0
2322
Газета Non-fiction Печатная версия

24.06.2020 20:30:00

Зеленый попугай в кафе у залива

Встреча с Давидом Самойловым в Пярну

Слава Сергеев

Об авторе: Слава Сергеев – писатель.

Тэги: поэзия, история, ссср, давид самойлов, эстония


поэзия, история, ссср, давид самойлов, эстония Самойлов считался одним из лучших поэтов тех лет. Фото РИА Новости.

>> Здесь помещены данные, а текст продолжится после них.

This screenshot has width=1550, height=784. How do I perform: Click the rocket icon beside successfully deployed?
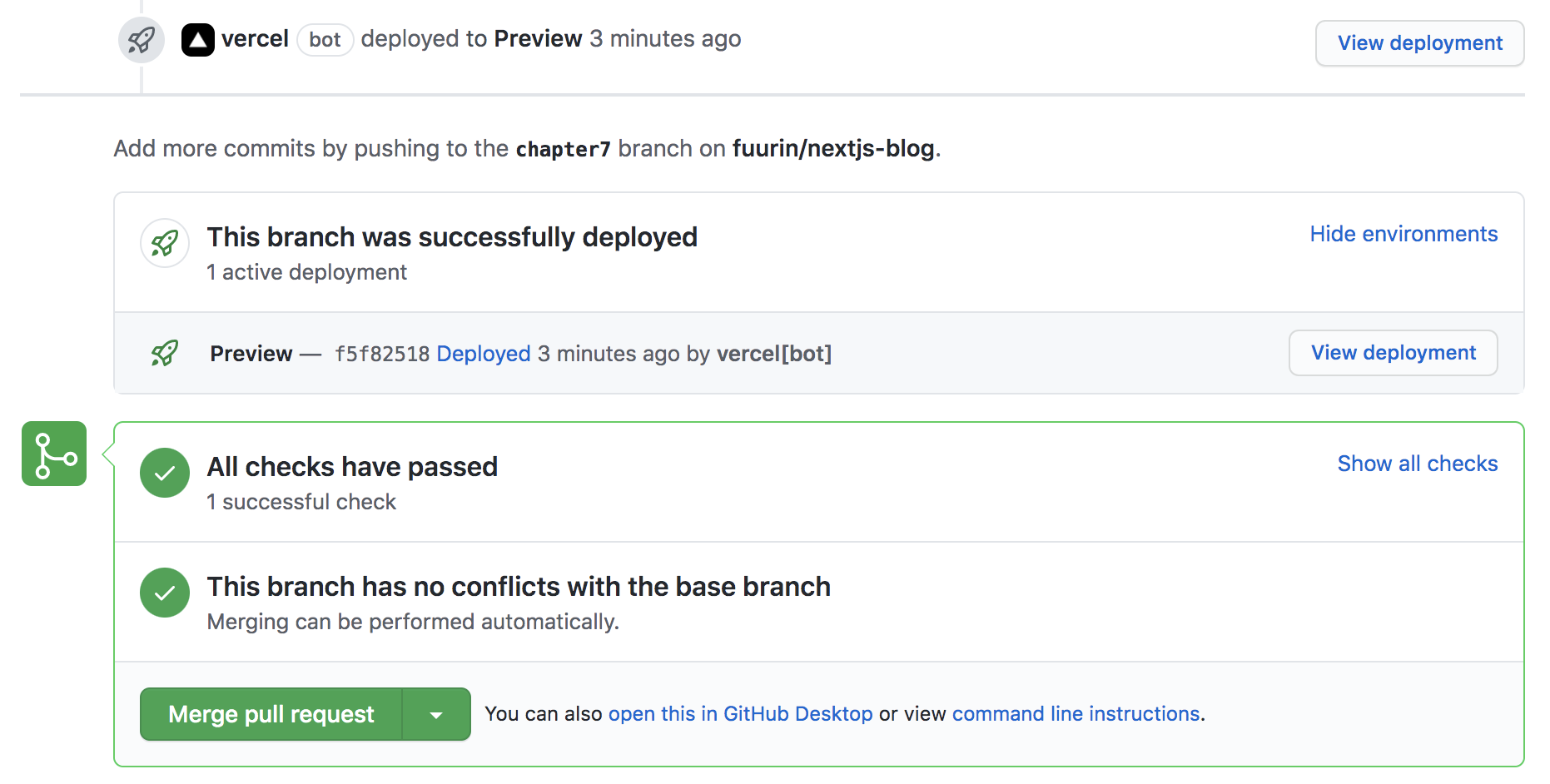pos(165,243)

Зимой 1982 года во время студенческих каникул на первом курсе Нефтяного института я бежал из Москвы в Эстонию – сначала в Таллин, а через пару дней уехал автобусом в Пярну. Почему в Эстонию? Может быть, потому, что тогда так делали многие, время от времени убегали из Москвы в прибалтийские страны, а может, потому, что года за три-четыре до этого летом я был там с родителями. Я был очень молод, одинок, пробовал что-то писать, получалось плохо, учеба в «нефтелавочке» мне не нравилась, сейчас бы сказали: не было мотивации, до нефтяного бума нулевых оставалось лет тридцать. В общем, я маялся в Москве и успешно продолжил это дело в Пярну: бродил вдоль замерзшего залива, потом заходил в кафешку у парка, потому что там была барная стойка с высокими крутящимися стульями и клетка с большим зеленым попугаем – и то и другое редкость в Советском Союзе тех лет. В кафе я пил кофе с ликером «Ванна Таллин», читал эстонского классика Тамсааре, пьянел от 100 грамм, встречал быстрые зимние сумерки и чувствовал себя чуть ли не Буниным в Париже. После кофе и «стопки» жизнь становилась легче. После кафе я часто заходил в книжный магазин на главной улице – тогда это имело смысл, в советской Москве хороших книг было не достать, а в Пярну, летом – известном курорте, а зимой – глухой советской провинции, хоть и западной, они были – попадали по дурацкой плановой разнарядке.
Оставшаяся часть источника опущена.